Reproduce the listing from the line with "You are a GUI" up to and including the line with "pyautogui.click(x=389, y=219)", substituting "menu-button" for "share-button" and leaving everything else unchanged.

* Dataset extract *
----

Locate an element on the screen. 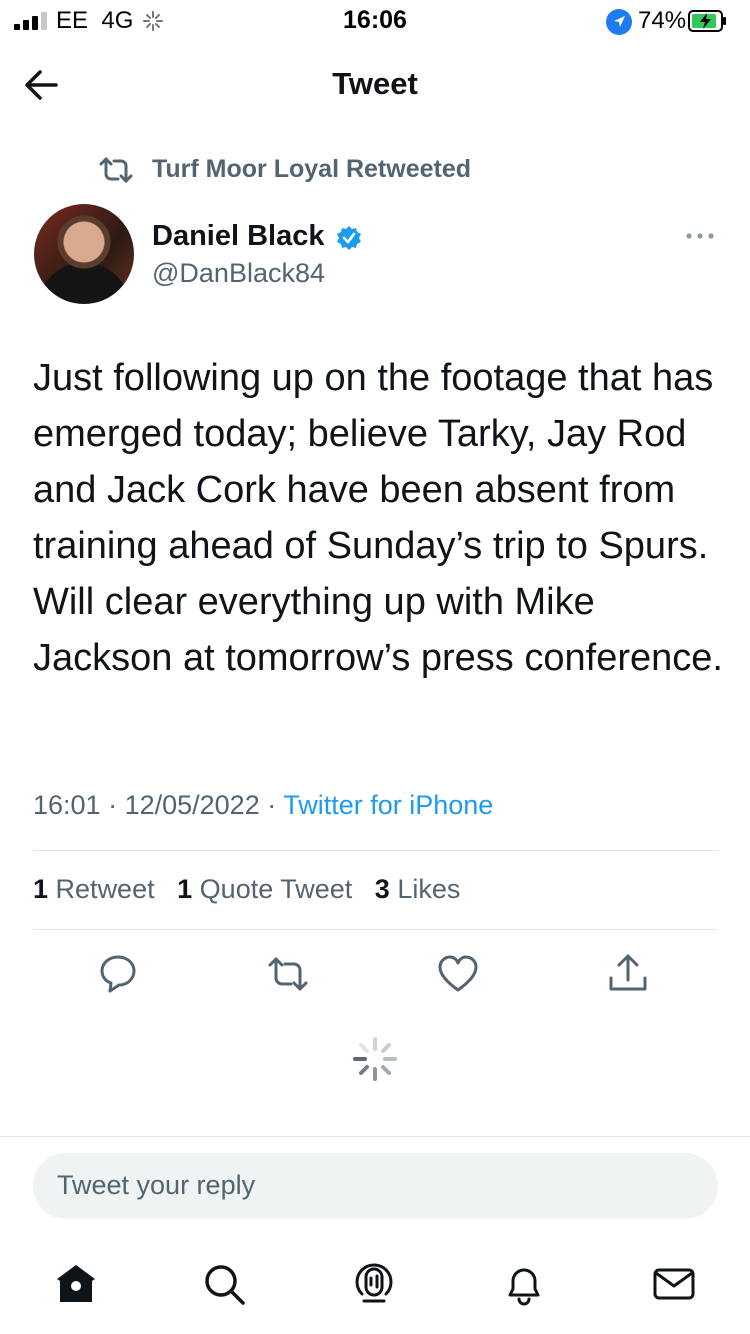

----

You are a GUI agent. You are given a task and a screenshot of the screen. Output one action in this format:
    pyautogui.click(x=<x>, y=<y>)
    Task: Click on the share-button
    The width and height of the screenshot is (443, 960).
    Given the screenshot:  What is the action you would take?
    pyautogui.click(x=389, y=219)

----

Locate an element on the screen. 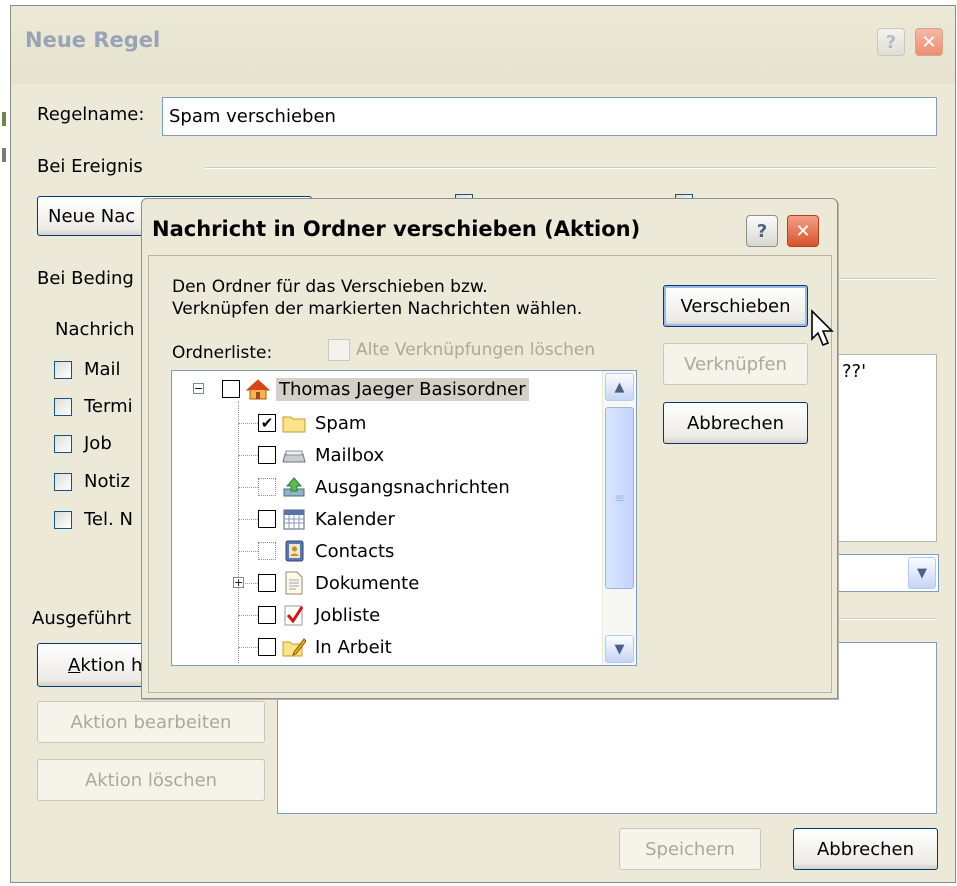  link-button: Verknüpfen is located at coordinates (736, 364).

----

* Reply *
You are a GUI agent. You are given a task and a screenshot of the screen. Output one action in this format:
    pyautogui.click(x=<x>, y=<y>)
    Task: Click on the menu-button
    The width and height of the screenshot is (443, 960).
    Given the screenshot:  What is the action you would take?
    pyautogui.click(x=389, y=219)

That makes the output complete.